Click-target records
>>
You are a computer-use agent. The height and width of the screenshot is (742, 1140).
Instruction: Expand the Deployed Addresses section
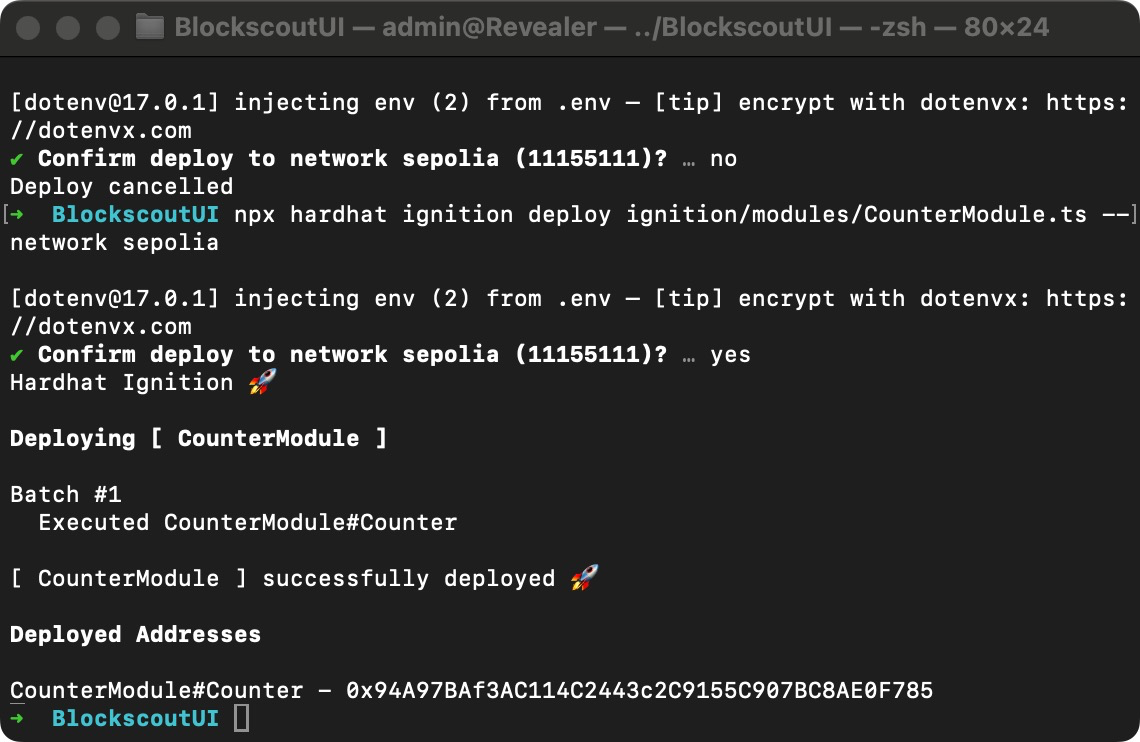(x=134, y=634)
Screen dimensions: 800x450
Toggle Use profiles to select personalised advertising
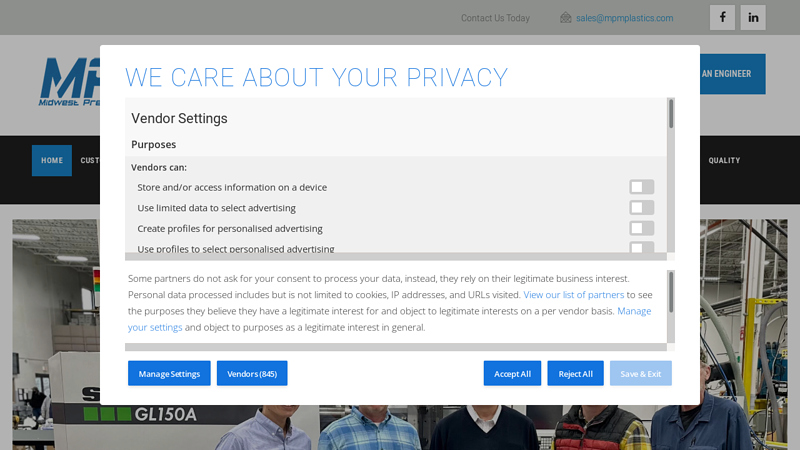[x=641, y=247]
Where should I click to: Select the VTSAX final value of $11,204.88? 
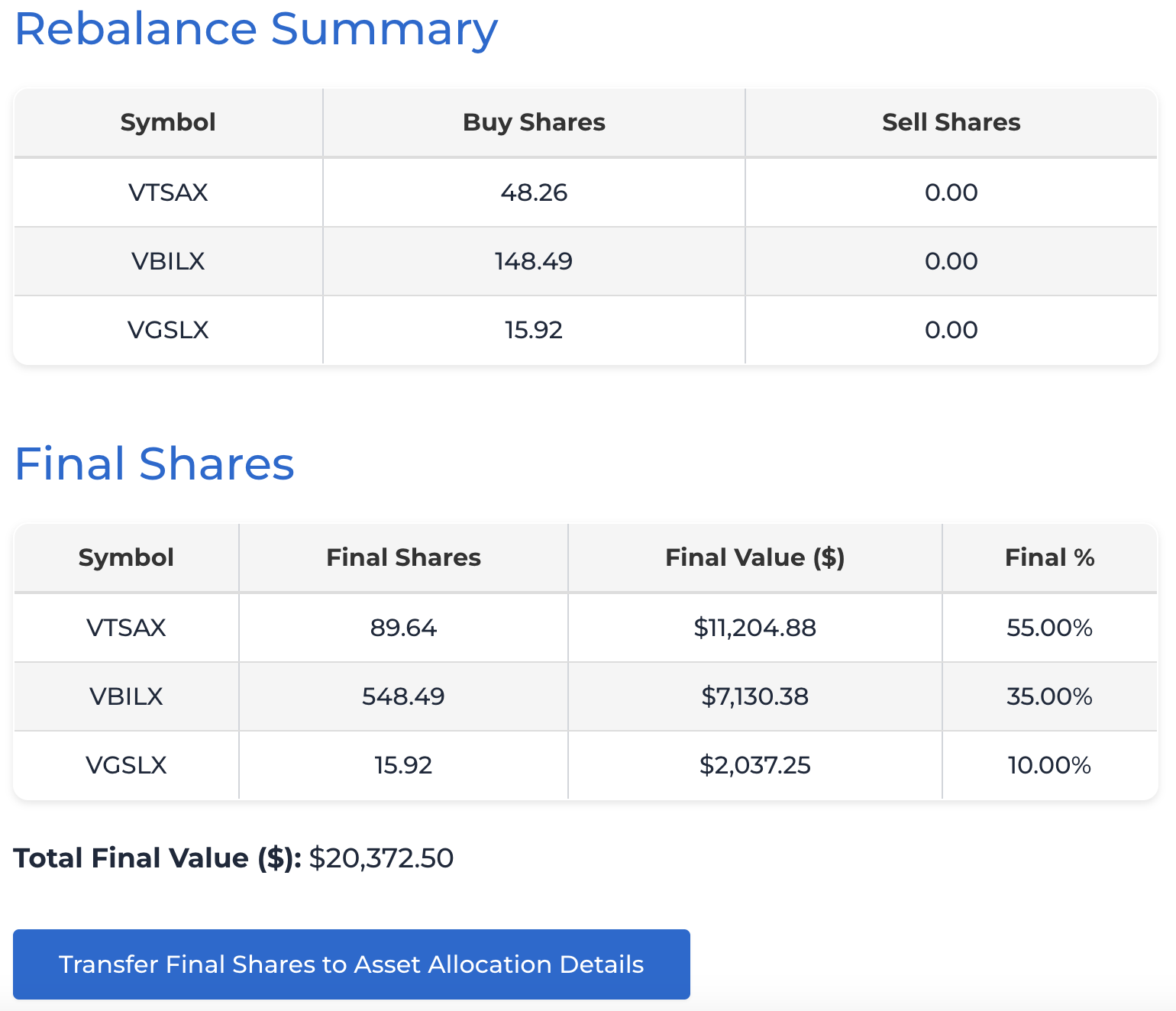click(x=754, y=628)
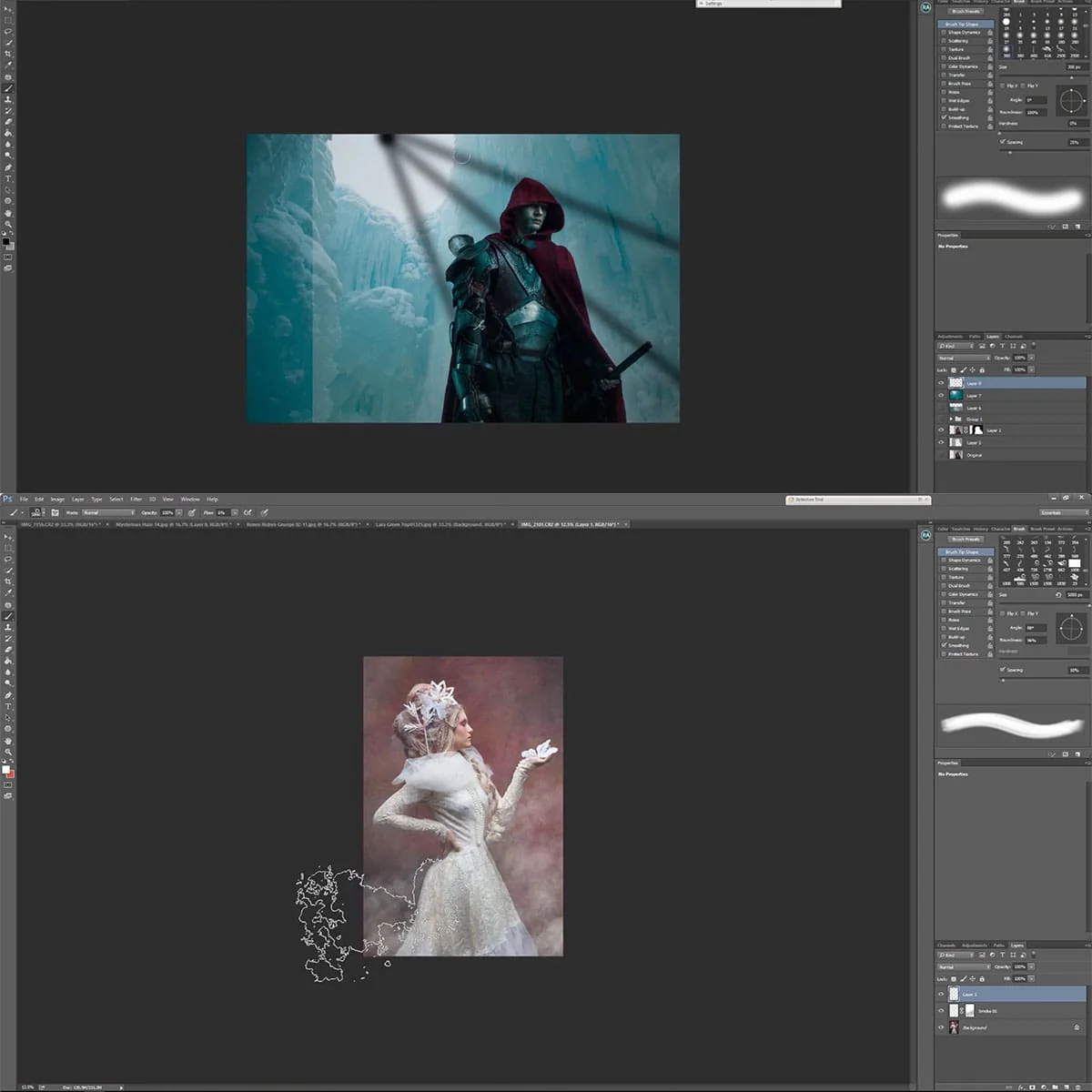This screenshot has width=1092, height=1092.
Task: Click the Type tool icon in the toolbar
Action: (x=8, y=706)
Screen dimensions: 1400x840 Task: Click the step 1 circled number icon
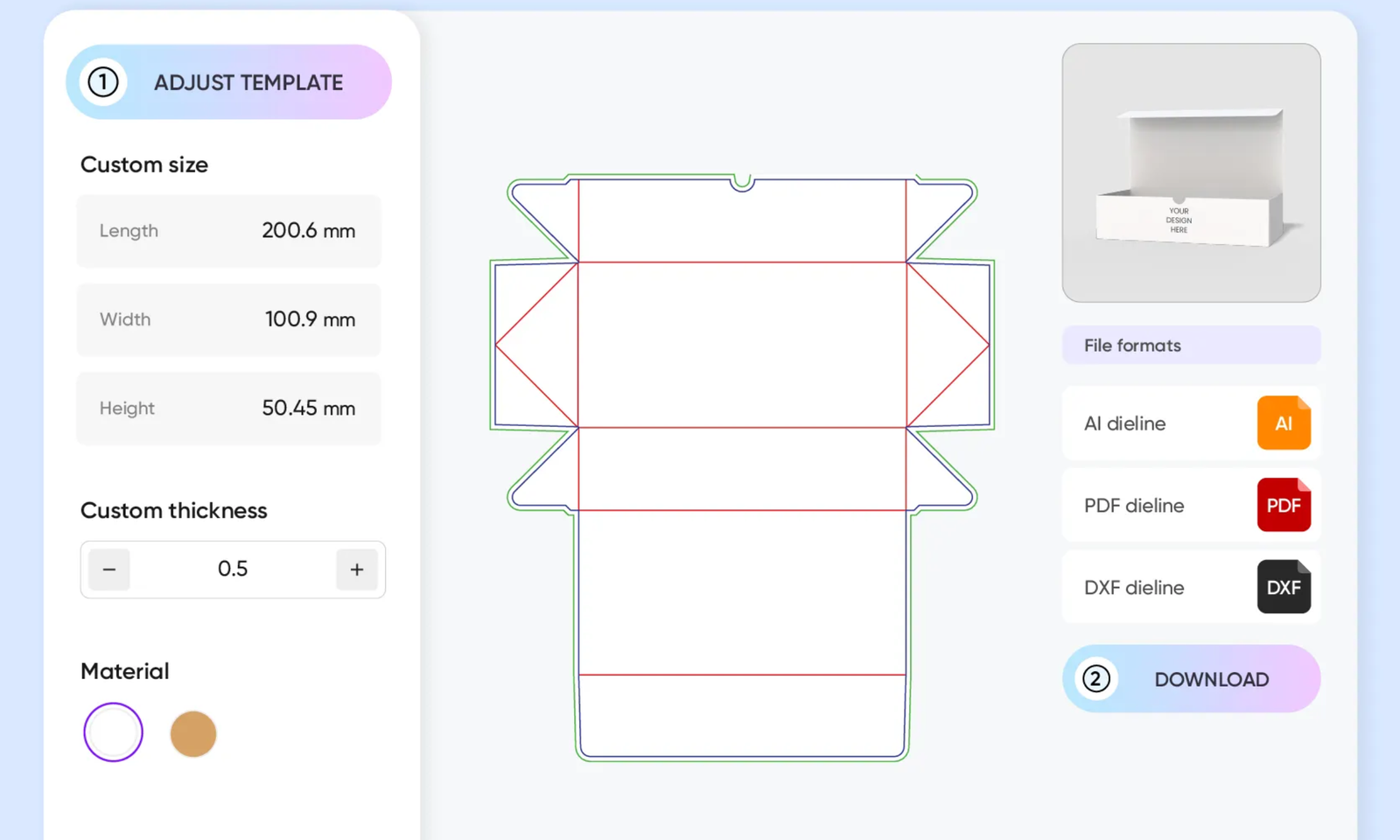click(x=102, y=81)
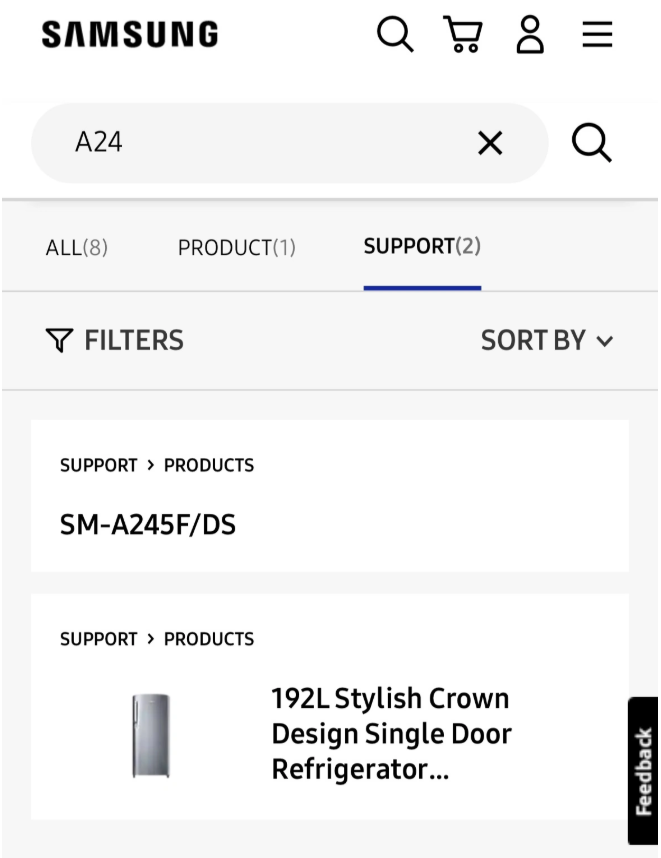This screenshot has width=661, height=858.
Task: Click SUPPORT breadcrumb above SM-A245F/DS
Action: (99, 466)
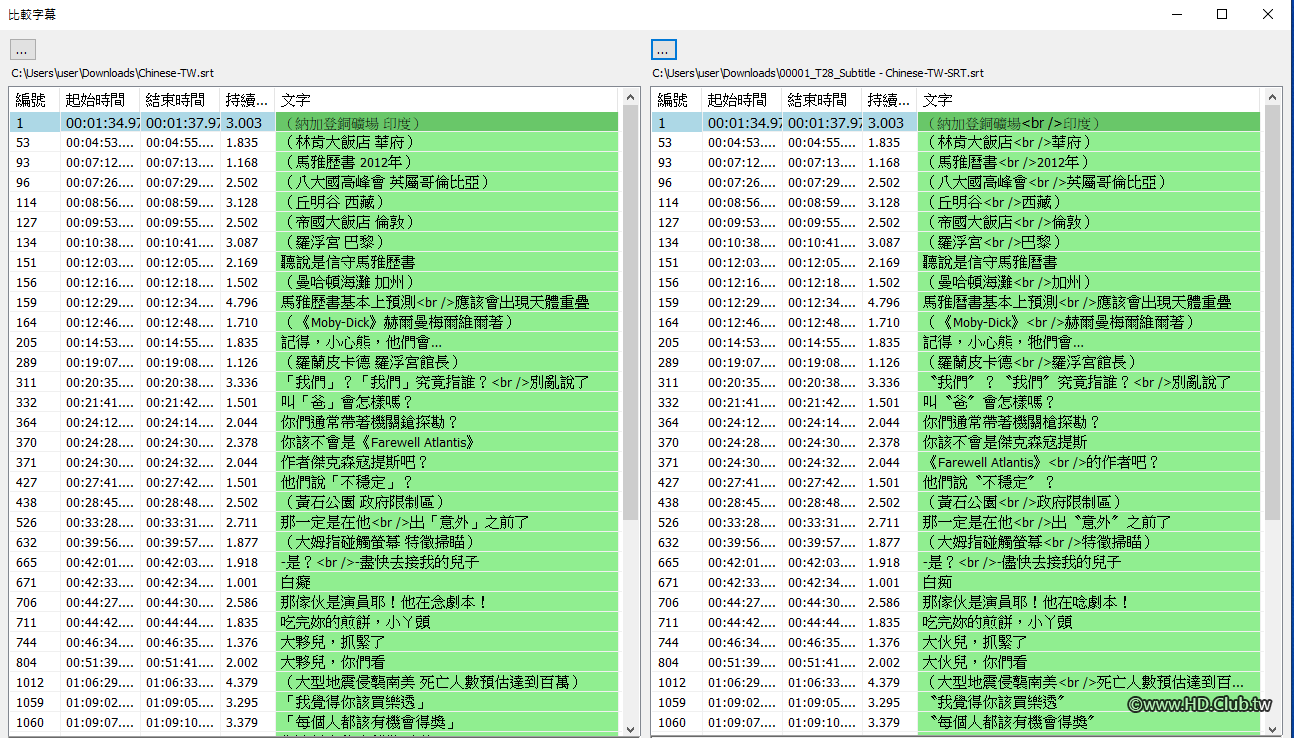Select row 1012 earthquake subtitle in right list

click(940, 681)
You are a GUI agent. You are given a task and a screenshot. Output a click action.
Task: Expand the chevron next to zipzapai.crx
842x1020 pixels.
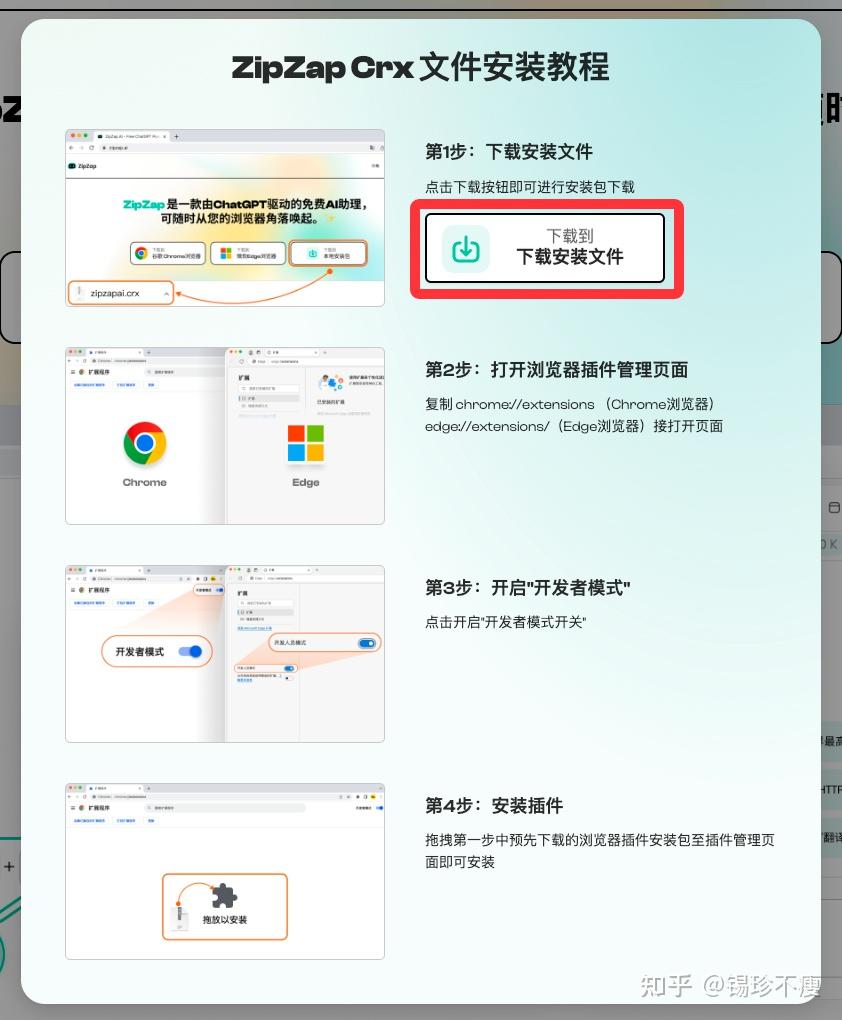[x=167, y=294]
<<
- **THE EXERCISE**: Count the lines of the records above that contain the word "dimensions", and reply with the number alone.

- **SOLUTION BELOW**: 2